Starting off at 70mm with the 2.8 lens at 2.8 you can see the bokeh on the edge is a little oval and you can see that the image is Chromatic aberration free, even zoomed in here at 100%.
Stopping down now at 3.2 and 3.5 the results are unchanged. As a total disclaimer, this is not a scientific test, just a practical one. The Digital tested out the lenses and found CA so just take this as another data point. I will link to their results in the description below.
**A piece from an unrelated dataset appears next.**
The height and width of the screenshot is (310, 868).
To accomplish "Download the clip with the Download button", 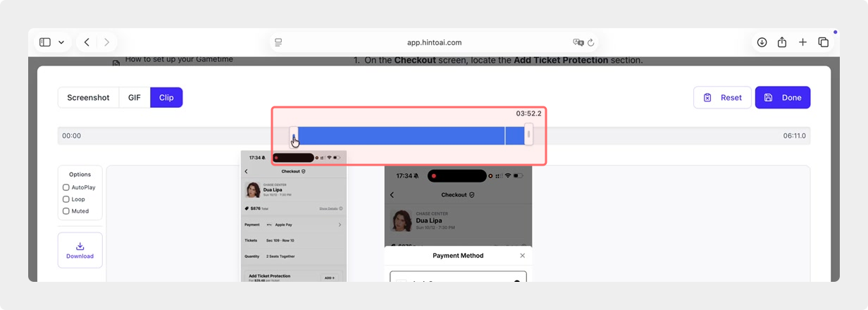I will (80, 251).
Now comparing the two lenses for the first time at f4 with the f4 lens on the left, the results are very similar. And as we stop down the edge bokeh is getting rounder and really that’s about all I have to report. All in all I am very impressed by the Chromatic aberration results.
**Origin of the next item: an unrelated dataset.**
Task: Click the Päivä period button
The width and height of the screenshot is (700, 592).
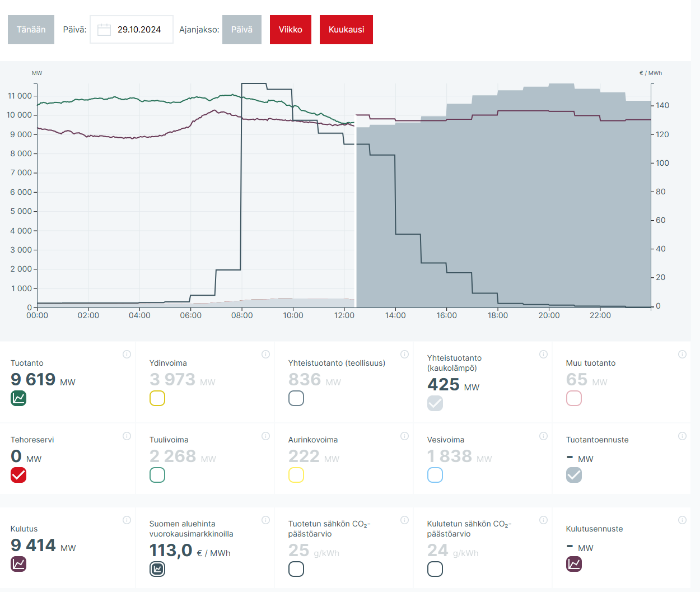Action: coord(241,30)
Next let’s check the two lenses at 135mm. Well it looks like more of the same, oh wait now here at f4 and the F4 lens has a little bit different bokeh. And by 5.6 it’s smoother. And then more of the same. Boy that was exciting!

Overall I am very impressed! Both of these lenses have 9 aperture blades so the blobs feel very round and pleasing unlike the hexagonal blobs you get from lenses with only 6 blades.

Let’s move on now to conducting human trials!

We’ll start off with our lenses at 70mm again pointed at our model Daniel. I noticed when I did my 85mm test that the sharpness fell off significantly with one of the lenses around the subjects hairline and I am going to make sure were seeing that area in these 100% close ups.

So looking at our first comparison here at f4 you can see that the 2.8 lens on the right is sharper.

At 5.6 the two lenses are getting closer, but the facial hair is still sharper on the right.

Things are looking pretty equal here at f8 and I threw in a second close up of his facial hair for comparison sake. The 2.8 is still a little sharper and those hairs are just blacker overall.

Same can be said for f11 and 16.

Now let’s look at just the images from the f4 lens at 70mm. From left to right we have f4, 5.6, f8, f11 and f16. It feels like the lens is sharpest between 5.6 and f11. 5.6 or f8 might be the best frame.

Here are the 6 images from the 2.8 lens at 70mm, starting at 2.8 on the top left and going to f16 on the bottom right The F-stops can be found below each frame. The 2.8 and 16 are falling behind but the others look good. Lets just look at the images now from f4 to f16 Once again 5.6-11 looks pretty good with f8 maybe taking the title.